AMC Theatres (AMC) and the Autism Society have teamed up to bring families affected by autism and other disabilities and sensory issues a special opportunity to enjoy their favorite films in a safe and accepting environment on a monthly basis. Sensory Friendly Films® will continue with a showing of The Smurfs on August 6.
Autism is a complex neurodevelopmental disability that affects a person’s ability to communicate and interact with others. It often comes with sensory challenges, such as hypersensitivity to light or sound, and children or adults affected by autism may not understand the social boundaries of movie theatre etiquette, such as not talking during the film or sitting still through most of the show.
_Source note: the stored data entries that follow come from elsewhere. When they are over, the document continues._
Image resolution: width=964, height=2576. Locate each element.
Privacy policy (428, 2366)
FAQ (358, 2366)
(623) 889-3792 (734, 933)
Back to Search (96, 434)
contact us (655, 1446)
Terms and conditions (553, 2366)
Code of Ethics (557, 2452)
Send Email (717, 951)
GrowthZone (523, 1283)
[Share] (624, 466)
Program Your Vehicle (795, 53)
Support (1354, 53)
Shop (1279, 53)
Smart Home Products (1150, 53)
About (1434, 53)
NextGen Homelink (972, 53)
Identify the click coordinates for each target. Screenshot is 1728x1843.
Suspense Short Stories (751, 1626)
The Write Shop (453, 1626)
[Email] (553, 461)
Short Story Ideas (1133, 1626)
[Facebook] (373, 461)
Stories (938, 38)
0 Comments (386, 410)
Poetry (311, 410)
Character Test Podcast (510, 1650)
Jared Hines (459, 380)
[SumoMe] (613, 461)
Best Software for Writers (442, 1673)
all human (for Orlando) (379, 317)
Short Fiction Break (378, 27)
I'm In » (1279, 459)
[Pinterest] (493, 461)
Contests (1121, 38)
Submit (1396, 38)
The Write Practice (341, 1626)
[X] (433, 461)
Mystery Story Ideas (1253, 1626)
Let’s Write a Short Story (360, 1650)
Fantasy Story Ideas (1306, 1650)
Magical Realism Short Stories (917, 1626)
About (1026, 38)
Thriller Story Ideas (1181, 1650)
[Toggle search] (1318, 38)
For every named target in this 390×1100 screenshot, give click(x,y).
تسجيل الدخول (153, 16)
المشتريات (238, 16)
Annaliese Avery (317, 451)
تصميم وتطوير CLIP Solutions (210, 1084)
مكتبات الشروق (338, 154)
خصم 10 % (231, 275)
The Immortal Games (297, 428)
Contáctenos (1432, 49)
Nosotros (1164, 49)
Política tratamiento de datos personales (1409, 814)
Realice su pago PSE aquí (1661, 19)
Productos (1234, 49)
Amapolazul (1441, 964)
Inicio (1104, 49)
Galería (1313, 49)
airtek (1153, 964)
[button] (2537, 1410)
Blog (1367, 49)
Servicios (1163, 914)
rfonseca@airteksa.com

In order to provide a more accepting and comfortable setting for children with autism or other special needs, AMC movie auditoriums will have their lights brought up and the sound turned down, families will be able to bring in their own gluten-free, casein-free snacks, and no previews or advertisements will be shown before the movie. Additionally, audience members are welcome to get up and dance, walk, shout or sing - in other words, AMC’s “Silence is Golden®” policy will not be enforced unless the safety of the audience is questioned. Tickets are $6 and can be purchased on the day of the event.
Saturday, August 6
AMC Promenade 16, 21801 Oxnard St., Woodland Hills, Calif. 91367
AMC Covina 30, 1414 N. Azusa Ave., Covina, Calif. 91722
AMC Del Amo 18, 3525 Carson St., Torrance, Calif. 90503
AMC Block 30, 20 City Blvd. W., Ste. 1, Orange, Calif. 92868
AMC Ontario Mills 30, 4549 Mills Cir., Ontario, Calif. 91764
AMC Downtown Disney 12, 1565 Disneyland Dr., Anaheim, CA 92802
A list and map of participating theatres is available at www.autism-society.org/sensoryfilms. This nationwide event has 148 theatres in 63 markets in the United States and Canada.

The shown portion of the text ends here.